**GIVEN PROBLEM**
Pick up the passage on working from local copies of large design files rather than opening them directly from a server, and continue it from its final sentence.

**TEXT**
When working on files, especially in a Server environment, it’s not uncommon to open the file you’re working on directly from the server. This is not always the best practice if the file server is overburdened, or if the document is prone to instability, as this increases the risk for file loss or corruption.
If you are working on large design files of more than several hundred megabytes in a Adobe InDesign, Adobe Illustrator, Adobe Photoshop, Quark Xpress, Microsoft Powerpoint, Microsoft Publisher, Autodesk AutoCAD, Autodesk Revit, or other disk intensive software, working on a local copy is recommended. Indesign, AutoCAD, Powerpoint and other complex document creators can build a file that is “unstable,” and a font, linked or embedded graphic can cause the document to crash frequently, leading to corruption and lost work. Saving multiple revisions locally allows you to “wind back the clock” and discover what the bad element could be.

**INFORMATION SUPPLIED**
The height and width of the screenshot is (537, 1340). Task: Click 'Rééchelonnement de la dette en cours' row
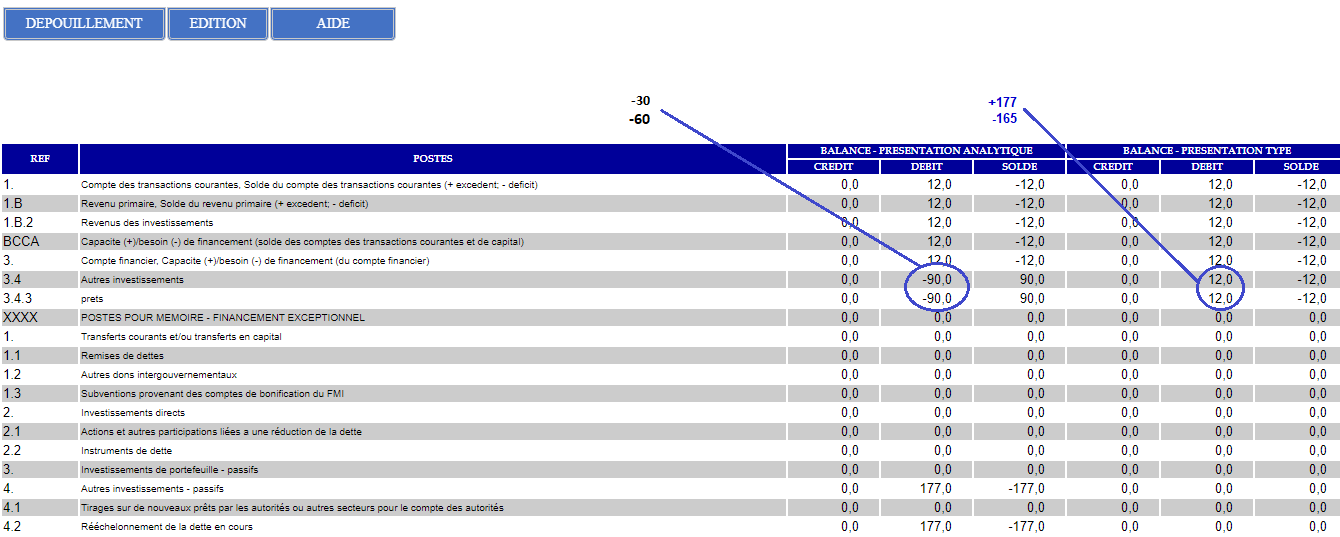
...
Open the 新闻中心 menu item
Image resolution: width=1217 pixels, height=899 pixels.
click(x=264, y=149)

**FINAL RESULT**
While working on your local copy, we recommend saving every 15 minutes during periods of heavy productivity. This means you will have the most current copy on your machine, and an older known good copy on the server. Working this way reduces the I/O load on the server and the network as a whole, and gives the program the fastest performance possible.
Rename the file every few saves using filename shorthand so you can keep track, and save the end of the day’s version the server so nightly server backups will capture daily versions.
Big_Client_Project_110817_v3 ->Save to server
Big_Client_Project_110917_v2 ->Save to server
Of course, saving files locally does present risk if you don’t put versions back on the server and don’t have a local backup, but such limitations should be taken into account for any and all workflows.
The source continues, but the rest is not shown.